Our integration with Monasca was trying to address all the cases and support both the Push and Pull model. The Compute Agent is probably the part where there is the most overlap with the Monasca Agent that is capable of polling from libvirt or other virtualization layers. We decided to extend the Publisher code in Ceilometer to integrate with Monasca client and send the “measurements” to the Monasca API.
Current Ceilometer architecture:
This brought two distinct advantages to the solution: the first is that we can integrate with any of the Ceilometer agents out of the box, so we can integrate data from all the data sources that Ceilometer supports now and in the future; the second is that we remove the RabbitMQ re-publishing of Samples.
This latter aspect is particularly problematic in large deployments. RabbitMQ clustering has some limitations around the 20M-mark load; this can slow down the queue performance and impact other services relying on the queue. In the Ceilosca case the samples are sent as “measurements” directly to the Monasca API, which stores them into Kafka. This allows for a different publishing rate from the storage rate increasing performance and optimization at the distinct layers.
The Monasca Publisher in the Ceilometer agent also leverages another important aspect in publishing to Monasca, batching. The Monasca Publisher for Ceilometer has three parameters that can be set to control the batching behavior and performance:
- Batch count. This allows specifying how many messages are buffered and sent at in one http request to the Monasca. The Monasca API accepts “measurements” from different “metrics” without having to aggregate them and this is a huge performance boost.
- Batch timeout. This specifies the max time to wait before committing to the batch. Usually this is helpful in the case your message bus is only handling events and not polling, which means it is rare to get a huge amount in a short window of time.
- Batch checking interval. This dictates the frequency when the publisher is checking on the batch size and timeout to understand when is time to make the API POST request. Clearly this has to be carefully set to avoid repeated useless checks but cannot be too large to excessively delay the “measurements” publishing.
In several of our tests we found out the batch of 1000 messages and a timeout of 15s with a polling interval of 5s is a good compromise for a mix of Central Agent loads and OpenStack Notifications.
We all know that deploying and running OpenStack services is not the easiest thing on Earth. For this reason we wanted to move away from sophisticated deployments and make sure the deployment was well understood and one command deployment. We wanted that everybody was able to get Ceilosca to run either on a single VM (or box), so we thought to leverage DevStack…. We know, DevStack is for development and not for scale and performance testing, but guess what; if it scales in DevStack it will scale everywhere else. Hmm, not sure you should keep this statement.

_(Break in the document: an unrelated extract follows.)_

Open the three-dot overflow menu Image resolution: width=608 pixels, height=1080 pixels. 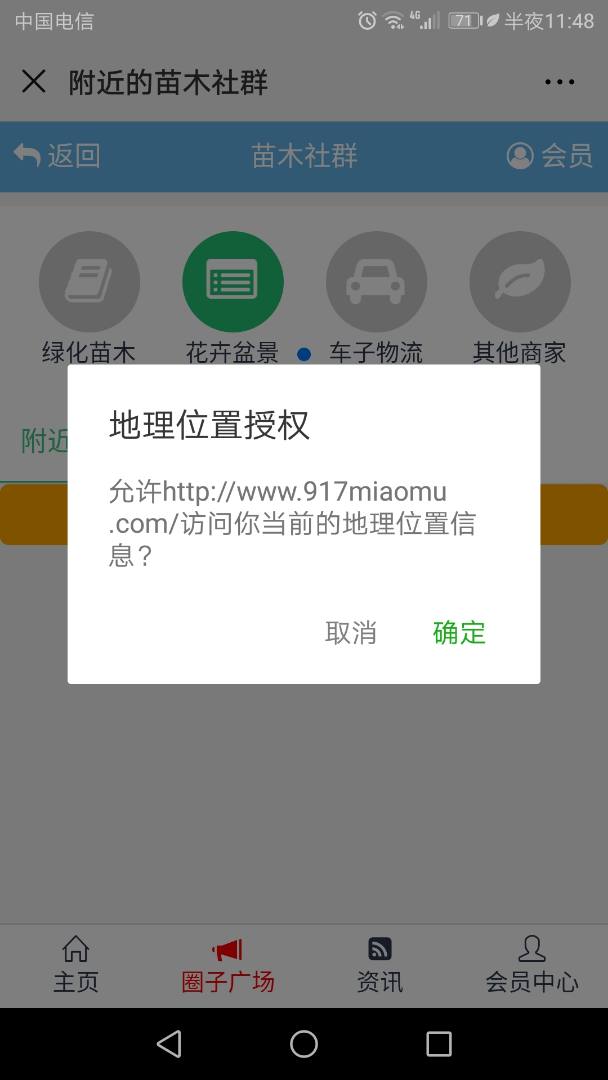pyautogui.click(x=559, y=82)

What we needed next was a deployment script; a single unified script to install everything and have it running. Fortunately, both Monasca and DevStack had already deployment scripts that we could run and leverage, the only difference? Monasca uses Ansible and DevStack uses bash … so; we created a new bash script that installs devstack and then runs ansible to deploy Monasca on top of Devstack and that did the trick. Once you download the repo just go and execute:
and (depending on your env) after some time you will get a full DevStack with Ceilosca in it and you are: Ready to GO!

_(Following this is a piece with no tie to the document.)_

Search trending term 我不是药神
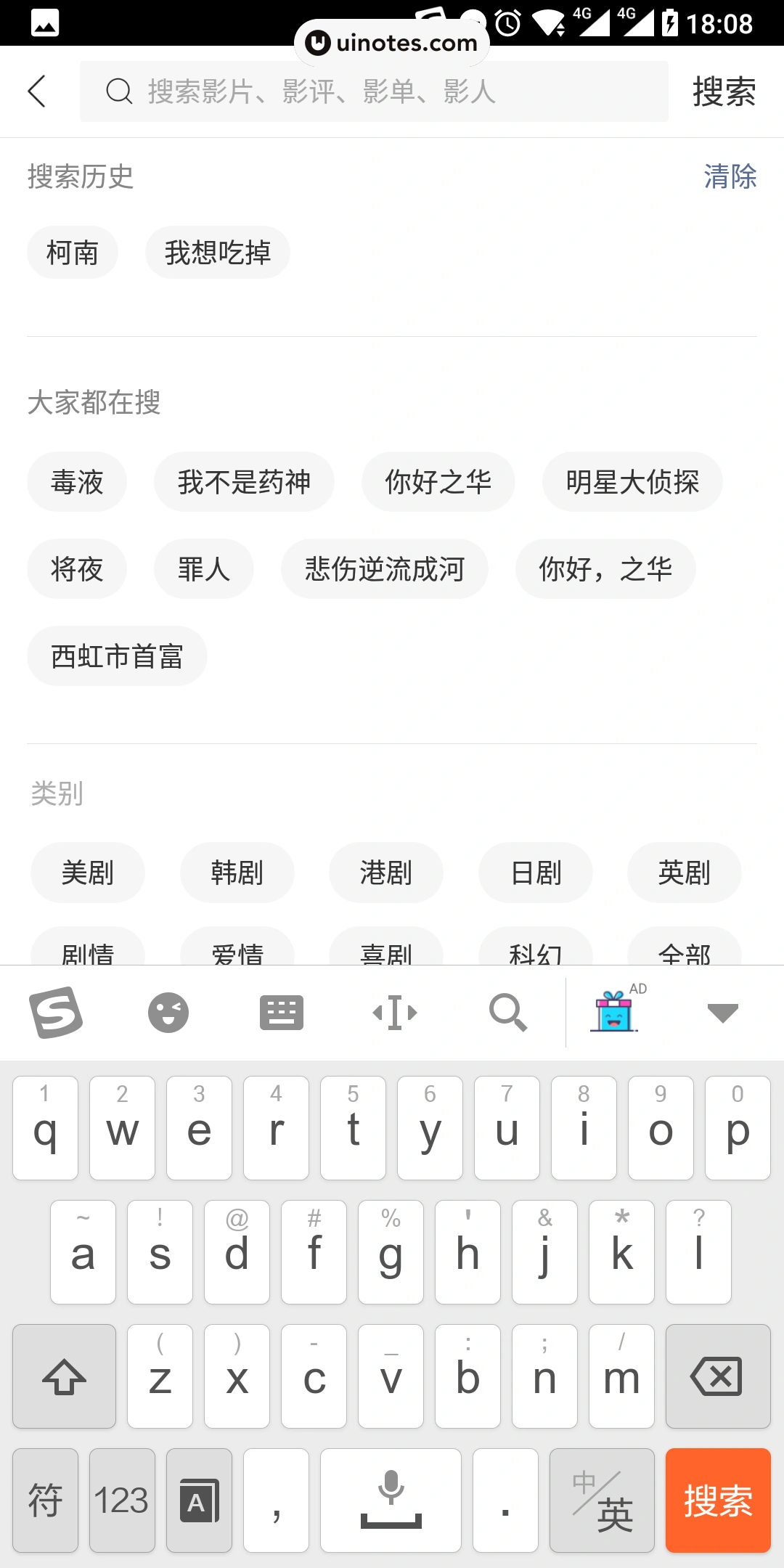784x1568 pixels. 244,482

The Devstack+Ceilosca+Monasca is the environment where we run all the tests and we had it running both on virtual machines and baremetals.
Note, we now have a complete DevStack plugin for Monasca.
As we mentioned before the tests were running on DevStack. This is to make sure that the tests are repeatable from anyone that is interested in running them. Clearly DevStack brought some restrictions that we had to deal with it. Moreover, some of us decided to run these tests in OpenStack VM and that made it even more challenging … (hey, we may even try stuff on containers later on, maybe using Kolla…). I will post the results of the these tests in 2 separate blogs relating to Private and Public Cloud.
Ceilosca turned out to be a significant improvement over Ceilometer both during data ingestion as well as querying. The performance gain is quite staggering going from 2x to 4x in ingestion speed and throughput as well as 11x to 18x in querying. These are the main takeaways from the extensive testing we performed:
- Ceilometer has an exponential performance degradation that is directly proportional to the number of tenants and resources.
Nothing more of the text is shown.